Although this tool could bring more analytics to bear on funding decisions, its designers acknowledge that it can’t overcome the underlying values problem that trade-off decisions represent. Perhaps the reason why limited funds are allocated to charismatic species, rather than minimizing the number of extinctions, is because people value charismatic species more than others. It’s conceivable (at least) that people would prefer to reduce the polar bear’s extinction risk from (using made-up numbers) 5% to 1% more than reducing the Oahu tree snails’ risk from 50% to 10%.

But values may not be the only reason for funding disparities. The process for making these decisions, whether through political choices or private ordering, also plays a role. One challenge with relying on the political process is that the public’s understanding of endangered species issues is limited, which tilts the incentives toward funding things that are highly visible or easily promoted.

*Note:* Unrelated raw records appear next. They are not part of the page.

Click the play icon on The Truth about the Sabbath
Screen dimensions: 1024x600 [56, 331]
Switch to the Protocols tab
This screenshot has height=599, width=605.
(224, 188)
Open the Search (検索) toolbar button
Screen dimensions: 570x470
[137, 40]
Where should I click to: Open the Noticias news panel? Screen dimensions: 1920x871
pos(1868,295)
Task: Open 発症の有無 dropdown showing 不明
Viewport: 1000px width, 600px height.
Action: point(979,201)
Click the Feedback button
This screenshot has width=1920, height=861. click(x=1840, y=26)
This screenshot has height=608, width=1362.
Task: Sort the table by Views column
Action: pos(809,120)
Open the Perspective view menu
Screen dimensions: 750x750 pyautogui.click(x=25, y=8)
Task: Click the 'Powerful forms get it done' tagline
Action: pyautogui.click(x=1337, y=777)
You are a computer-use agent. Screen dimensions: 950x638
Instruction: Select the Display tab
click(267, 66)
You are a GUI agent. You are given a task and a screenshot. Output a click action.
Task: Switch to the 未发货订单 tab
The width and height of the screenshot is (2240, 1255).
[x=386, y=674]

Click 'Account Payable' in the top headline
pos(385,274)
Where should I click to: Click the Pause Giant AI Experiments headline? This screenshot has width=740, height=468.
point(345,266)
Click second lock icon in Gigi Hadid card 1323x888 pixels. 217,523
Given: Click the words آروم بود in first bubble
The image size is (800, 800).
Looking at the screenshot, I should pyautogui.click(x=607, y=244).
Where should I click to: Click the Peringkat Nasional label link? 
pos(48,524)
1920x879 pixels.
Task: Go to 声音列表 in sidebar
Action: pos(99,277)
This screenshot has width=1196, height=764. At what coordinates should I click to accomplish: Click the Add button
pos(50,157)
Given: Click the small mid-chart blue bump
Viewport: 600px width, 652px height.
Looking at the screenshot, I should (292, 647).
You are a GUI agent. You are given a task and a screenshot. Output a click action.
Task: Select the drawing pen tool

As I noted in recent testimony to the House Natural Resources Committee, surveys show that the public is rationally ignorant on environmental issues. Rational ignorance is a common phenomenon affecting most public policy issues. If acquiring knowledge is costly (as it always is) and the odds are low that an individual becoming more informed will improve the outcome (ditto), then people will spend their time on other, more rewarding endeavors. To the extent they know anything about a particular issue, that knowledge will likely be shallow.

That’s certainly true for endangered species. According to a survey by the Association of Zoos and Aquariums, the average American thinks there are 80-100 species protected by the Endangered Species Act. (There are nearly 1500.) The public thinks iconic species, like the bald eagle, are endangered when they aren’t. And they have no awareness of less-popular protected species, like insects, spiders, and amphibians. It should come as no surprise, therefore, that politics favors funding to species known to voters over those that aren’t.

Private organizations, in contrast, can overcome this problem by building trust in their ability to make trade-off decisions. The Nature Conservancy, the world’s largest conservation organization, for instance, works with unpopular industries, like the oil industry, because doing so lowers the costs of achieving its goals. The Audubon Society can even allow drilling on its properties, which generates revenue allowing it to pursue more of the group’s goals. These groups have to make hard choices and can make decisions that would be unpopular in isolation because their supporters respect their overall judgment.

Markets and property rights require us to confront trade-offs and make often difficult choices. Unfortunately, politics is more likely to obscure these choices and bias them in ways that may not be beneficial. Analytics may help bring some discipline to political choices, but it can’t fix the underlying political difficulty.